Xerxes became the King of Persia and went about conquering Greece but failed (the story of 300). He also married a Jew, Esther. And Haman, Xerxes' advisor, hated the Jews to the point of obsession. He issued a genocide of the Jews. Haman hated the Jews because he hated Mordecai. Being the advisor to a Persian King demands that all bow before Haman. Mordecai chose not to bow to Haman, ever. Even when Haman was promoted and his proposal for genocide was approved, a single look at Mordecai ruined Haman's day flawlessly. Interestingly though, Mordecai was also the caretaker for Esther, and he warned her that once the genocide takes place, even Esther, as the Persian Queen, would be in danger.
Xerxes isn't the best king around and approved of Haman's decree when he spoke of the strange ways of God's people (Esther 3:8&9 as shown above). He also exiled his former wife Vashti when she refused to be displayed as an object of power during one of the King's 1/2 year long parties. He never knew his new wife was among the people bound to be hung and executed. Another interesting bit was that Haman was hit with a tiny pang of conscious, when he saw Mordecai after appealing to the King. He "restrained" himself after being "full of rage," and then went to his wife and friends just to ask them what he should do with Mordecai. He built the gallows as they suggested.
At that point Esther made a feast for the King, Haman, and herself, to save the Jewish people (even at the risk of her own life and high role in society). It worked, and Haman was hung at the gallows he built for Mordecai.
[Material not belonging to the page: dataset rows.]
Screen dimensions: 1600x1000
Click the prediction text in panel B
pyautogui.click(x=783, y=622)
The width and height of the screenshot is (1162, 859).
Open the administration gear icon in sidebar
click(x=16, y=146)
If I recall there is a Jewish feast to celebrate the deeds of Esther, but I'm not an expert in Jewish culture.
One of the points my Pastor noted, and the point I'm noting here is strangeness. God and the World don't mix, it's like oil and water, fire and ice. To the World, and those influence by the World, God and his people are strange. What Haman said about the "certain people" with customs "different from those of all other people" is true. We are strangers to the World and the World's ways. And we are always meant to be strangers. There were those who thought is strange of us to "Eat of the Flesh of Jesus, and drink of His Blood." People have said, "Christianity promotes cannibalism." Through a simple misunderstanding like that, we are deemed evil or alien.
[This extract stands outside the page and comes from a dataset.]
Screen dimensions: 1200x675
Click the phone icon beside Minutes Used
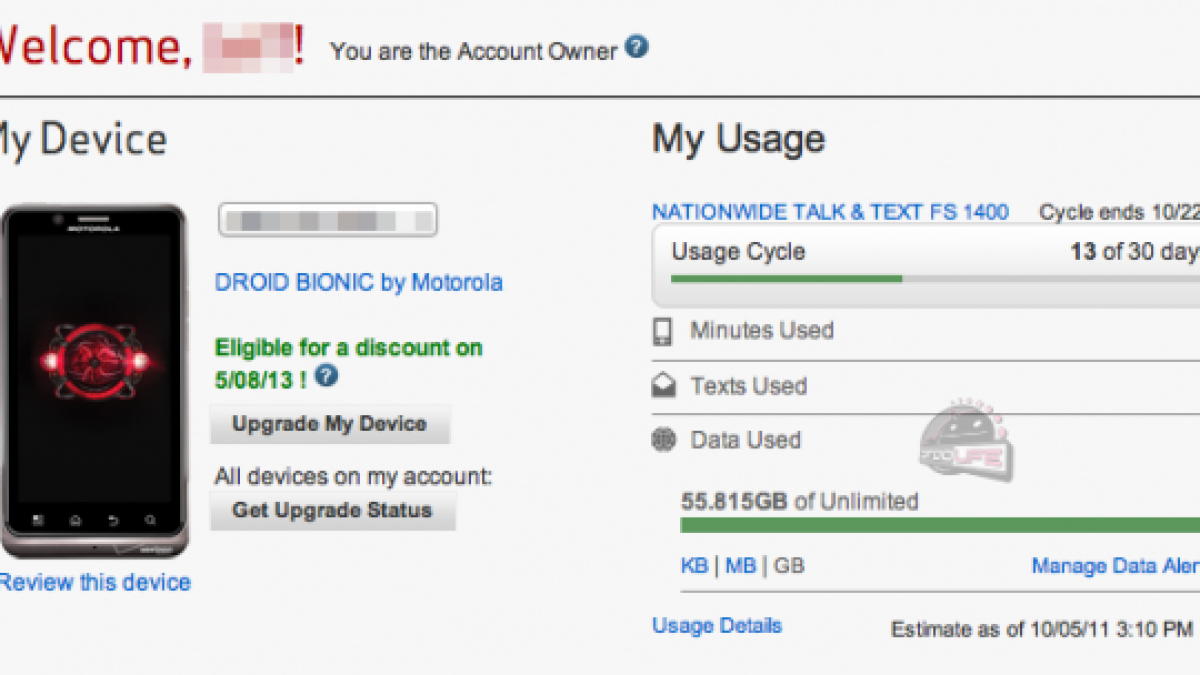(x=663, y=331)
And while every nation and ethnicity is different from one another Monotheistic beliefs like Christianity tend to stand out the most. It still lasts to this day. Remember the Holocaust? That was roughly 70 years ago. And even now, Christians are thought of as backward thinkers or homophobic freaks. And it's no secret that the Bible is the most banned book in the world (And in many countries that don't ban it, it is heavily restricted). It is unfortunate when horrible circumstances like the Holocaust and the Jewish Exile occur.
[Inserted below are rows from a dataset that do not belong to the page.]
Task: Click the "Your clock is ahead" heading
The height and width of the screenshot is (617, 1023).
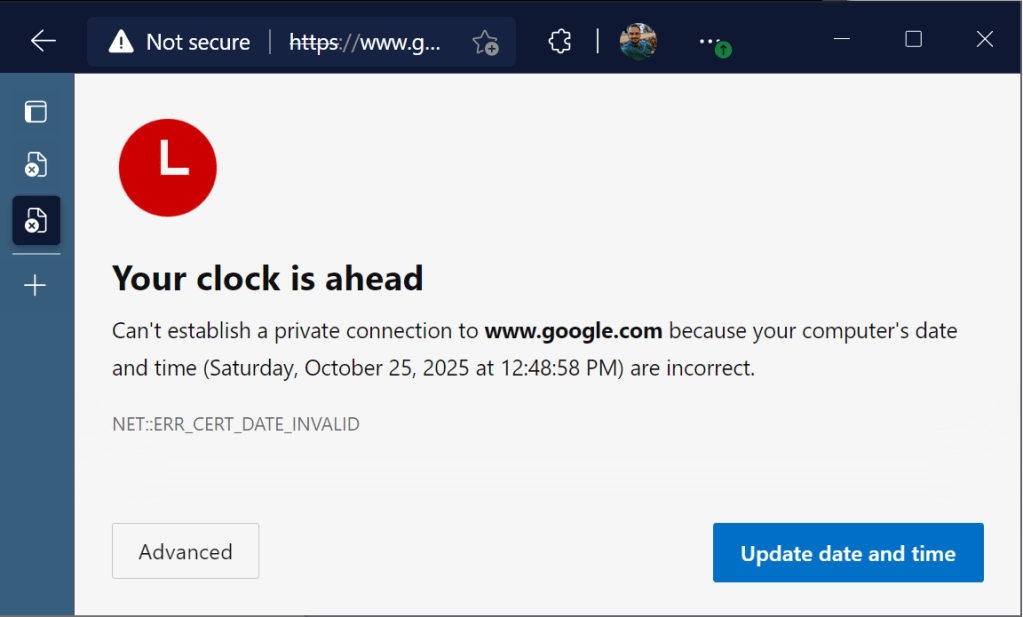Action: (268, 278)
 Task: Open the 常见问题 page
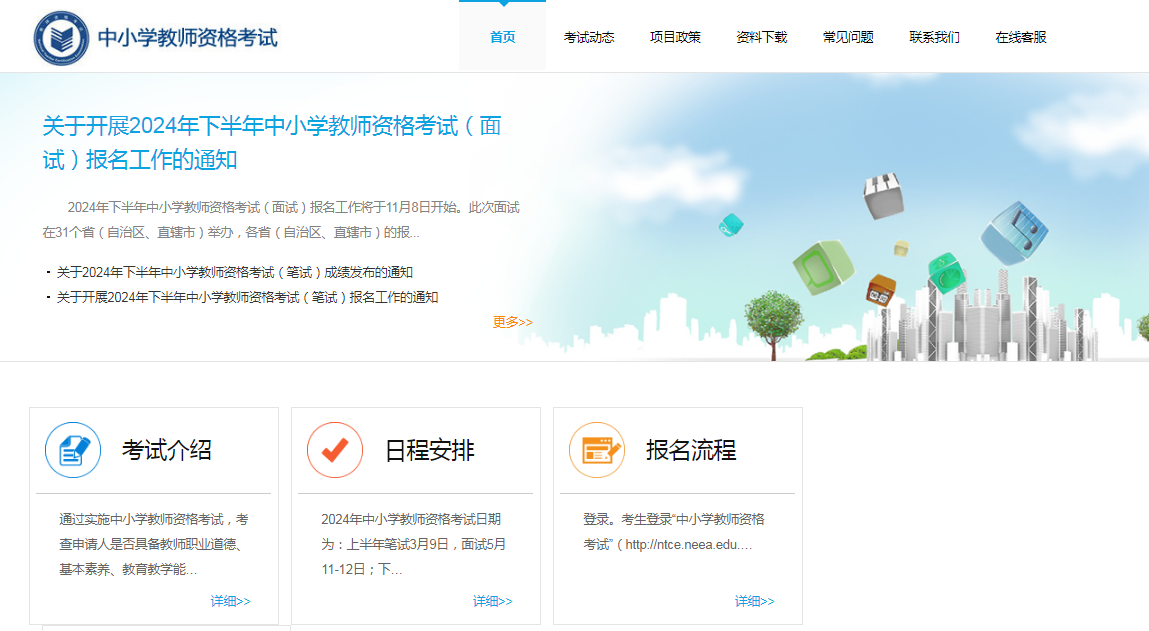(x=848, y=37)
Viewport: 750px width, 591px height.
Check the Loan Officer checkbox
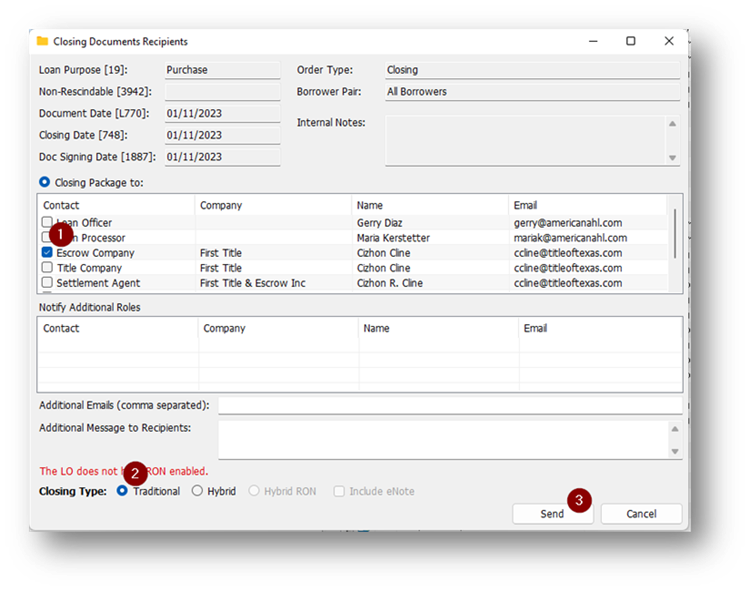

But there was something else my Pastor brought up; We were meant to be different. We were meant to be strangers in a strange land. God and the World don't mix, and never should mix. The World is cursed with Sin. God is Omnibenevolent, the World is corrupt with evil. As God's people we are meant to reflect and spread the love of God. We can't do that if we always take the easy path and idolize the World's ideals. For those who love the World, the love of God is not with him. There is no middle ground. And because of that we will always look strange to those with the World as their lens.
So if you're afraid of how the people of the World will see you when you obey God, don't be. He's always with you, and with Him at your side, you are safe and strong. He loves each and every one of us; sinners and saved, lost and found. As strange as we are to the World or to each other, we are all welcome in the all-encompassing love of God.